Entries listed in a dataset:
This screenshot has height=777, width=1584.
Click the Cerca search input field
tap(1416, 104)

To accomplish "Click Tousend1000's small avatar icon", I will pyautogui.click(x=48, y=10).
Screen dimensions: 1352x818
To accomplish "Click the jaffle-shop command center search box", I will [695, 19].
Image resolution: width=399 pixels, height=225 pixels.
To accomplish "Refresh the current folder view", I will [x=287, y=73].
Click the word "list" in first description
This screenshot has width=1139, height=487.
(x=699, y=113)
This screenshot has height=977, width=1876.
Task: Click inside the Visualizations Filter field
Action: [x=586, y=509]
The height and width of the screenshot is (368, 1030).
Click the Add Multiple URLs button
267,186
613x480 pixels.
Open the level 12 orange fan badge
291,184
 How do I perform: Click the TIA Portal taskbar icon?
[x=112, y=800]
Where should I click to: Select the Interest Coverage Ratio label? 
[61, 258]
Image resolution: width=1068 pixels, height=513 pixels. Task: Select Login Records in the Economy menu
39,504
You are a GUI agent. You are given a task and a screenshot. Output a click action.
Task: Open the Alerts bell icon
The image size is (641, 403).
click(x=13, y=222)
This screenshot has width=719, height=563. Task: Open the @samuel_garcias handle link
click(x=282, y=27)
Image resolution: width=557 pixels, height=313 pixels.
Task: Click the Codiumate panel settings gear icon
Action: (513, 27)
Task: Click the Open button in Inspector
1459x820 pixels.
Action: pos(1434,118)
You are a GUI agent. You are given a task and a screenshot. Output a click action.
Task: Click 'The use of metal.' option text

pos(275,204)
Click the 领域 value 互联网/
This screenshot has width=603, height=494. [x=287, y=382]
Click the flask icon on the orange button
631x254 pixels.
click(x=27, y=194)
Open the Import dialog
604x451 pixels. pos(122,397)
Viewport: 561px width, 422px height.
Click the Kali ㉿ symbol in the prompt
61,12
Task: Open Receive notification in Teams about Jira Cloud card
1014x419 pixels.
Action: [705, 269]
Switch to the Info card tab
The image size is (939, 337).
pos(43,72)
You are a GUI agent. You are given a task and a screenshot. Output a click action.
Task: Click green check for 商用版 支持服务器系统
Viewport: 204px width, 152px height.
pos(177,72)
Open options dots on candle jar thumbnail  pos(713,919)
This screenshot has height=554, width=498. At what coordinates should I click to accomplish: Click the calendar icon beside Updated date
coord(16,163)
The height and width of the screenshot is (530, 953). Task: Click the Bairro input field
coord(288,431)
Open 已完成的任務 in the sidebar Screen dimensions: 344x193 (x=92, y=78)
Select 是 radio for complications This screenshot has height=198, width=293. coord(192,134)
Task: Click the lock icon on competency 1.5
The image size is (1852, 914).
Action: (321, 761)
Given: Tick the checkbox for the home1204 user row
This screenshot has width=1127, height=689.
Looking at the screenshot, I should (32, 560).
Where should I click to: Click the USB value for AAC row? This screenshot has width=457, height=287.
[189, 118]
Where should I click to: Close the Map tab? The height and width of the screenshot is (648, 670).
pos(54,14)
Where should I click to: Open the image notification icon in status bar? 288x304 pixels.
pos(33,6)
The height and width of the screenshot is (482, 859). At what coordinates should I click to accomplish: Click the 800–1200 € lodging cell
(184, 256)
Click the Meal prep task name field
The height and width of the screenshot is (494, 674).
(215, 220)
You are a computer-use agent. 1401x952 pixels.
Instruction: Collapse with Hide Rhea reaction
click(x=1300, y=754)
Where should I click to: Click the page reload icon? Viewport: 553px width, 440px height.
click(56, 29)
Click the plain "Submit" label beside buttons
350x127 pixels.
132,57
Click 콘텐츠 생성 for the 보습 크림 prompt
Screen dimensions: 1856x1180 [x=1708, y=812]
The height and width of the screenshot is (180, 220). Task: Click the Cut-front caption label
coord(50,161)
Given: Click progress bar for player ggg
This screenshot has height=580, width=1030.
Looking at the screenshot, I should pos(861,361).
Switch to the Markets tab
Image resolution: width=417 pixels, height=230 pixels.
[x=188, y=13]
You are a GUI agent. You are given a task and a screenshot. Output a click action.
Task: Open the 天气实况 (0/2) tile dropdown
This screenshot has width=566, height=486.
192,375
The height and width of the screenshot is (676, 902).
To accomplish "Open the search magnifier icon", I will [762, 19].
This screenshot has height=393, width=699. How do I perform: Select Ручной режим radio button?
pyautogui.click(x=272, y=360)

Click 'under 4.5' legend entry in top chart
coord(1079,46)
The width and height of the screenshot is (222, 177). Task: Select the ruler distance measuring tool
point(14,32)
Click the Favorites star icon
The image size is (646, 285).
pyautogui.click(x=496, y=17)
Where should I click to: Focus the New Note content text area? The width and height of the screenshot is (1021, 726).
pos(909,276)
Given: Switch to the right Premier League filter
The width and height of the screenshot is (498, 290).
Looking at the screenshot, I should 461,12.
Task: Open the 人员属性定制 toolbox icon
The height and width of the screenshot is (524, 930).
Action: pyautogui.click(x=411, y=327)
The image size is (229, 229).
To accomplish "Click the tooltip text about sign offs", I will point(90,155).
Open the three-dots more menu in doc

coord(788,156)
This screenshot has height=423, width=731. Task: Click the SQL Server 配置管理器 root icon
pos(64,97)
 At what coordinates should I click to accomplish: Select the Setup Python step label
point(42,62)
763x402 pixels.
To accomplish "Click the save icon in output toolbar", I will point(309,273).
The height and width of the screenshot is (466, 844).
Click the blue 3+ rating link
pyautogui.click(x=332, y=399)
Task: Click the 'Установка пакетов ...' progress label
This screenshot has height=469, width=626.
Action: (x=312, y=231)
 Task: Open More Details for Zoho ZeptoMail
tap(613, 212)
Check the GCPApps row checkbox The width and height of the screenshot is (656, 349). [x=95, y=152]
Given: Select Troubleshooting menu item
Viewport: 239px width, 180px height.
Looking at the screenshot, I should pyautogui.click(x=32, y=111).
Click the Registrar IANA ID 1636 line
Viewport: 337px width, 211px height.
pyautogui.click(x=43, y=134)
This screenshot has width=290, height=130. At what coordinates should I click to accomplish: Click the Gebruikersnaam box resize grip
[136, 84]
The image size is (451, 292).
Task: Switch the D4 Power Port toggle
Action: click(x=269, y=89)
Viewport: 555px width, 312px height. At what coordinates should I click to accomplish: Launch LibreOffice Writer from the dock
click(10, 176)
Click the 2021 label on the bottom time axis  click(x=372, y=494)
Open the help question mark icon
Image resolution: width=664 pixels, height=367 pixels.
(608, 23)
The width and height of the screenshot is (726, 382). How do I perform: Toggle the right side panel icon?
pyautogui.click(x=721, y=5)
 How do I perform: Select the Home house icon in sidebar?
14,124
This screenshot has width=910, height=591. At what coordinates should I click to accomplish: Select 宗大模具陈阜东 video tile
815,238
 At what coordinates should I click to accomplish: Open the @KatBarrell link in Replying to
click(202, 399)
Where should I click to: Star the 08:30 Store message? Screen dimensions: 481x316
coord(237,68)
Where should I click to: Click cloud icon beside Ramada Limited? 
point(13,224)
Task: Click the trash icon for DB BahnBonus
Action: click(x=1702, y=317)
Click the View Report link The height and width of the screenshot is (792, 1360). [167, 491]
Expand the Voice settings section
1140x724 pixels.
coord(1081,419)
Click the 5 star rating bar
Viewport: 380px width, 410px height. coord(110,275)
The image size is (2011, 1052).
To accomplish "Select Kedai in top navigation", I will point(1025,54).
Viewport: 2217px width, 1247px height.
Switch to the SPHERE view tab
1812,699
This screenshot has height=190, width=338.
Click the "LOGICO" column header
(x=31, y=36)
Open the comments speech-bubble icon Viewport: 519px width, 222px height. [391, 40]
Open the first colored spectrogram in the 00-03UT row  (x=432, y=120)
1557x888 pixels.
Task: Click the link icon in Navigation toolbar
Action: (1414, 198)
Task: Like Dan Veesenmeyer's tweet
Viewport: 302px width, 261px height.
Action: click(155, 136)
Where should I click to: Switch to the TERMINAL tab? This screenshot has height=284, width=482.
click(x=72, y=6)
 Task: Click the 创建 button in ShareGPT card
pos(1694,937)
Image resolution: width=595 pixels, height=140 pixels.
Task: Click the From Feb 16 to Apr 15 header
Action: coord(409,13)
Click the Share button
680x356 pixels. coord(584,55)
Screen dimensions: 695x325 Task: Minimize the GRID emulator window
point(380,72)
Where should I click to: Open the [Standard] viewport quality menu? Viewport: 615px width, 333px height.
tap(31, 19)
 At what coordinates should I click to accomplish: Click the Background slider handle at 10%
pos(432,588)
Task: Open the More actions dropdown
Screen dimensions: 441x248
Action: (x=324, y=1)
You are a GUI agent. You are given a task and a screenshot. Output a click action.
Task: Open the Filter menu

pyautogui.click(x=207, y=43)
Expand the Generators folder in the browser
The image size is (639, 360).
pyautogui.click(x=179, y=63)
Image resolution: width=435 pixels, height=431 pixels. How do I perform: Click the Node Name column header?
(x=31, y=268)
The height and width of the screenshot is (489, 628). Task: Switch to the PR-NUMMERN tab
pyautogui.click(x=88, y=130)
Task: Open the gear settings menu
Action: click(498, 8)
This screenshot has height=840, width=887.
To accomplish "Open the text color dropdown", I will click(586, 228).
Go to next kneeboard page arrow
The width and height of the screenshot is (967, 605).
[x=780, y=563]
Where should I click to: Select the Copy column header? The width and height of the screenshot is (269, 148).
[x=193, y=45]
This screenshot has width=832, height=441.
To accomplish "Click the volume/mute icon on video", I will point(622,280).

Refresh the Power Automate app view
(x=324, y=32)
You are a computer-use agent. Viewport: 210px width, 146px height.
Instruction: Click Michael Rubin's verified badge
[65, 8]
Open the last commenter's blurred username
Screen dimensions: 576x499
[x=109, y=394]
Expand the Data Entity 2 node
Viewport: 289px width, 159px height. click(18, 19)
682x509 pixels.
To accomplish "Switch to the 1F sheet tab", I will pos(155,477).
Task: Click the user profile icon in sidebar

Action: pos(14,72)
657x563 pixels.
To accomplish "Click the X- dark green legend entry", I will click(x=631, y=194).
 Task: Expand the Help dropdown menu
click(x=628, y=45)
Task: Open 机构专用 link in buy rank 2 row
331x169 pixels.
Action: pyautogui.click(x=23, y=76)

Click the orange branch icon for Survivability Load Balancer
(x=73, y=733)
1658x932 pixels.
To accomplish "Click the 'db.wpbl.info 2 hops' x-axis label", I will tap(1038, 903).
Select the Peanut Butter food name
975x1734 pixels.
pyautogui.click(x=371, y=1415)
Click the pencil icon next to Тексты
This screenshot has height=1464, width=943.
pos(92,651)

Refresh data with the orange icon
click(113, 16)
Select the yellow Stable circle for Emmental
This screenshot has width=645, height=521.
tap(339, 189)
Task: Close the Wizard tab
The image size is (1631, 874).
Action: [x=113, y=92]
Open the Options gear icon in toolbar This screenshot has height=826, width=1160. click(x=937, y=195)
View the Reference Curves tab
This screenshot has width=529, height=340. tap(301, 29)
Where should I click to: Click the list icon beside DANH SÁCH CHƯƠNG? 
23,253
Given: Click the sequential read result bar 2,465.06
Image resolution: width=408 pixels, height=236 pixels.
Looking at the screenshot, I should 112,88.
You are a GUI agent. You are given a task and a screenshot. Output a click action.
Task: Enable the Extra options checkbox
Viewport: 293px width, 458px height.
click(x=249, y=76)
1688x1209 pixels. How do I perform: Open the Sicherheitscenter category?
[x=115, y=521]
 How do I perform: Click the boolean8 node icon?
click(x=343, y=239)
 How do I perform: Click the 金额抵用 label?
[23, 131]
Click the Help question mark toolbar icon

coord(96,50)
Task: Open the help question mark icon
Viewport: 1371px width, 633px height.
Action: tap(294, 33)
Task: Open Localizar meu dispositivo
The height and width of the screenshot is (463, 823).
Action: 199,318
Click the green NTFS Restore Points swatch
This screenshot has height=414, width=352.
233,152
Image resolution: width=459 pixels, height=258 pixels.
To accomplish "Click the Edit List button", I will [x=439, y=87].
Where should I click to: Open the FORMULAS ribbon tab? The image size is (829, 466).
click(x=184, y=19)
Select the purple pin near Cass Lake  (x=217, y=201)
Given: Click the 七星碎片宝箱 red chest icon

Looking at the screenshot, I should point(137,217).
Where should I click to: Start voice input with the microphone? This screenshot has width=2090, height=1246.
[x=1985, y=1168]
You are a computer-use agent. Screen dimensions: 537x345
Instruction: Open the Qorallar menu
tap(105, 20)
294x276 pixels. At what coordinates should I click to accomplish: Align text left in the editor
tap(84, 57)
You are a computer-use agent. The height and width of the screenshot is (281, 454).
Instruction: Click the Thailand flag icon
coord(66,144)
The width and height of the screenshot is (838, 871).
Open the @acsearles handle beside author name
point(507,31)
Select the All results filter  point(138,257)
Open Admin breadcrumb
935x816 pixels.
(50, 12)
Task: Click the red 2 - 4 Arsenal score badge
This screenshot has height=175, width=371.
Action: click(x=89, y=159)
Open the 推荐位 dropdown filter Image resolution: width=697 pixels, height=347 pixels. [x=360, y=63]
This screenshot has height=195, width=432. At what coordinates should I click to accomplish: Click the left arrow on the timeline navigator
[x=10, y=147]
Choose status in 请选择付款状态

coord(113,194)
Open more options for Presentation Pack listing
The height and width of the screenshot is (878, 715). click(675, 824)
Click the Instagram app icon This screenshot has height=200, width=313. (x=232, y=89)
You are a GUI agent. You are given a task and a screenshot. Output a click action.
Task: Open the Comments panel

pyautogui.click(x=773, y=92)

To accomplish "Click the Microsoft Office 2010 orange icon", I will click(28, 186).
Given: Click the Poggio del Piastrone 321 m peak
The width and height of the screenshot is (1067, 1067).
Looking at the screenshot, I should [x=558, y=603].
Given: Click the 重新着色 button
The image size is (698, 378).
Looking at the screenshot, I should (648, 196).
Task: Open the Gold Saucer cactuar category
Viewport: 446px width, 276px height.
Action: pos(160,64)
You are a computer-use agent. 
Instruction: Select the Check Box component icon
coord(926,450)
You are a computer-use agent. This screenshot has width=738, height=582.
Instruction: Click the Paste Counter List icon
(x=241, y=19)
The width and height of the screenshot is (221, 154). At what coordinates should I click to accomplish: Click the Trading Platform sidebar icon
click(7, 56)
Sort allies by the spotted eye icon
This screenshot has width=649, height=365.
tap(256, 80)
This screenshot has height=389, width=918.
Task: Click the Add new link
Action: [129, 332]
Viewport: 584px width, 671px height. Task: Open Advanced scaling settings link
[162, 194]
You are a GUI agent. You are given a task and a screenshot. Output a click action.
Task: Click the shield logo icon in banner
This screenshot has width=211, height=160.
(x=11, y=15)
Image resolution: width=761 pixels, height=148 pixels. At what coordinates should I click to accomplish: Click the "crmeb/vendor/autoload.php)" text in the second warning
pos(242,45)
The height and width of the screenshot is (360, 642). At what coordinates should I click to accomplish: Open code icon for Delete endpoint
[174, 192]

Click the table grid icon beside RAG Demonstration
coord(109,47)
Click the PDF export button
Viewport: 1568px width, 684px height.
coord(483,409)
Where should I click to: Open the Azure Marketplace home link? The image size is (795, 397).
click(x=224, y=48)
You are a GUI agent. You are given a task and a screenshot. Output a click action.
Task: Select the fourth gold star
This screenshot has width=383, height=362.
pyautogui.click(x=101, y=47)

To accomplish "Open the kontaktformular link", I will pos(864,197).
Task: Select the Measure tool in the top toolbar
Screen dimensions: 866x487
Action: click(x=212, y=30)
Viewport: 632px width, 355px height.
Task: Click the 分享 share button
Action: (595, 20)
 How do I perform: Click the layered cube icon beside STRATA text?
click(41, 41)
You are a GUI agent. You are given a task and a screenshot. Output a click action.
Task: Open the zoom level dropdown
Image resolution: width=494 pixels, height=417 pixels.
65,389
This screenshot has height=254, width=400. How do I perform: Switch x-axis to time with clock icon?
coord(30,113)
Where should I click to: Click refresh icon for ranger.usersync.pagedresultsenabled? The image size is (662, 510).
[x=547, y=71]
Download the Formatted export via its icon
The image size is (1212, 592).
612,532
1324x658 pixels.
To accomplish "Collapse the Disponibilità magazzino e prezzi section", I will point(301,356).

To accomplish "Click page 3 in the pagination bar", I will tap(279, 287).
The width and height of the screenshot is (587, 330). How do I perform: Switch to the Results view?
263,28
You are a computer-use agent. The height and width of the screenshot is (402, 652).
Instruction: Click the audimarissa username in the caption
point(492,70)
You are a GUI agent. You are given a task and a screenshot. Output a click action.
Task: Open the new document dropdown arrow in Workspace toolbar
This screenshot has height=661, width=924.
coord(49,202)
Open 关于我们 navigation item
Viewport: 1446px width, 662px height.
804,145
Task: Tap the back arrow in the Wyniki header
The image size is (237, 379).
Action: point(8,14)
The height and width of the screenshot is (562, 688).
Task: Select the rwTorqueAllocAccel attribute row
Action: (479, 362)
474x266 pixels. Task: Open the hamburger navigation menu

• What is asked: Reproduce the records in the stretch from the line containing "will pyautogui.click(x=48, y=10)." through the line containing "will [695, 19].", requests included, and shift every coordinate in the answers up by 35.

• Answer in full:
To accomplish "Click Tousend1000's small avatar icon", I will pyautogui.click(x=83, y=45).
Screen dimensions: 1352x818
To accomplish "Click the jaffle-shop command center search box", I will [730, 54].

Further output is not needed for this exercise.